The 4-node Piora Swiss Cheese Racklette Fondue (Milan+A100), from ETH Zürich

(kid you not!) Bon HPC appétit!

By: Slim Albert

Slim Albert — Mon, 20 Nov 2023 07:20:44 +0000

In reply to Hubert.

Hubert, it is notable, I think, that Frontier already gets 10 EF/s in HPL-MxP and so there should certainly be hope for 1 km, even today (networking seems ok). Converting SCREAM to mixed-precision might be a demanding task, but should be well worth it in the long run, especially if the so-developed methods also apply broadly to other models. From such efforts, NOAA could finally get its 1000x Cactus and Dogwood (#75-76 at 10 PF/s) for 1-km forecasts ( https://www.nextplatform.com/2022/06/28/noaa-gets-3x-more-oomph-for-weather-forecasting-it-needs-3300x/ )!

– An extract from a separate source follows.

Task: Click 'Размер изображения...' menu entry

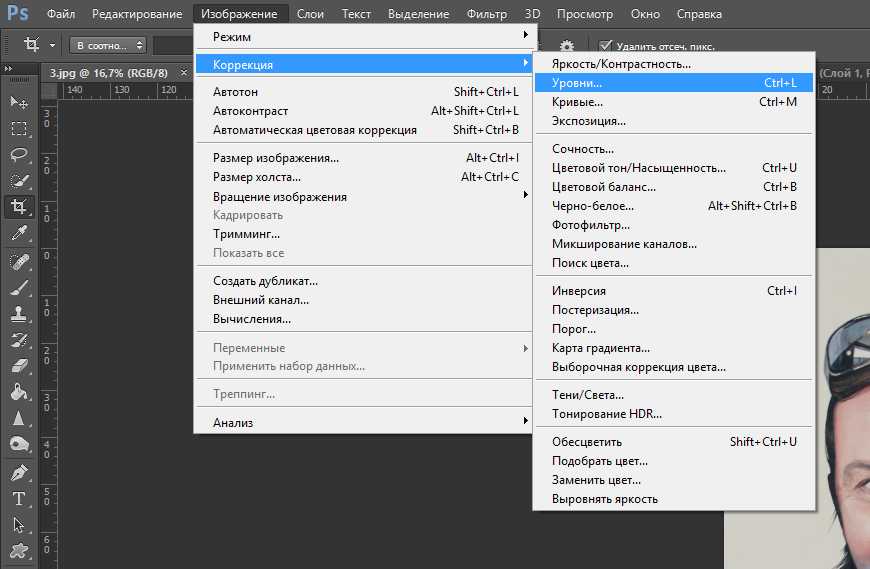Action: 276,158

The new 40 million-core Sunway team is also doing well here with 5 EF/s in MxP (SC23) described in detail in Open Access ( https://dl.acm.org/doi/10.1145/3581784.3607030 ) which should be good for 1.4 km x-y grids. The EU’s LUMI and Japan’s Fugaku, at 2.4 and 2.0 EF/s MxP, respectively, might do nicely at around 2 km of horizontal resolution.

Hopefully, SCREAM’s vertical-Hamiltonian, horizontal-spectral, and temporal IMEX high-CFL RK, provide a bounty of opportunities for accurate, effective, and stable mixed-precision implementations.

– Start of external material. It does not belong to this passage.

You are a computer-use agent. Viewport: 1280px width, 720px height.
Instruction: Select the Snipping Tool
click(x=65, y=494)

The 10 EF/s 1-km goal also makes me wonder if anything interesting might have come out of last year’s DOE/Oak-Ridge “Advanced Computing Ecosystem” RFI, aimed at that performance range ( https://www.nextplatform.com/2022/06/30/so-you-think-you-can-design-a-20-exaflops-supercomputer/ )? If MxP were to give a 5x to 10x speedup on those, we’d be looking at 100 EF/s of practical effective oomph (one full tentacle of ZettaCthulhu! eh-eh-eh!)!

By: Hubert

Hubert — Sat, 18 Nov 2023 03:04:20 +0000

Very loud congratulations to everyone in the 19-member Exascale SCREAM team (Taylor, Guba, Sarat Sreepathi, …) for winning the first ACM Gordon Bell Prize for Climate Modelling! (now awarded: https://awards.acm.org/bell-climate , https://sc23.supercomputing.org/program/awards/ )!

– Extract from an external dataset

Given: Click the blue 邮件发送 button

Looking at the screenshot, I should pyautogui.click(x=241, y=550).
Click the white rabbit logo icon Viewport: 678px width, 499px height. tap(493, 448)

Keep up the great work, all the way to 1 km at 10 EF/s, and beyond!

By: Slim Albert

Slim Albert — Fri, 17 Nov 2023 03:36:36 +0000

In reply to Slim Jim.

I join you in your congratulations, and add to them the 3 new CPU-only systems that are in the Top-25 for both HPL and HPCG:

MareNostrum 5 GPP (Xeon), Shaheen III-CPU (EPYC), and Crossroads (Xeon)

Easy to program, flexible, and powerful, what’s no to like!

By: Matt

Matt — Wed, 15 Nov 2023 07:36:32 +0000

In reply to Paul Berry. Speaking of which, it was ironically mentioned to me recently that the costs of building power infrastructure for a linpack run could be saved, since we never run the machine that hard again after acceptance.

By: Hubert

Hubert — Wed, 15 Nov 2023 06:50:41 +0000

In reply to Nebojsa Novakovic.

Speaking of GBP, Sarat of E3SM SCREAM! just commented (back on the GBP TNP piece https://www.nextplatform.com/2023/09/15/chinas-1-5-exaflops-supercomputer-chases-gordon-bell-prize-again/ ) that their very detailed and impressive physically-based (PDEs) whole-earth 3.25 km horizontal-resolution cloud-cover prediction presentation (128 vertical nodes, 10 billion parameters for physics + dynamics, MI250x ROCm and V100 CUDA) is also Wednesday (morning) Nov. 15 ( https://sc23.conference-program.com/presentation/?id=gbv102&sess=sess298 ) with Open Access paper ( https://dl.acm.org/doi/10.1145/3581784.3627044 ). A must see by all accounts!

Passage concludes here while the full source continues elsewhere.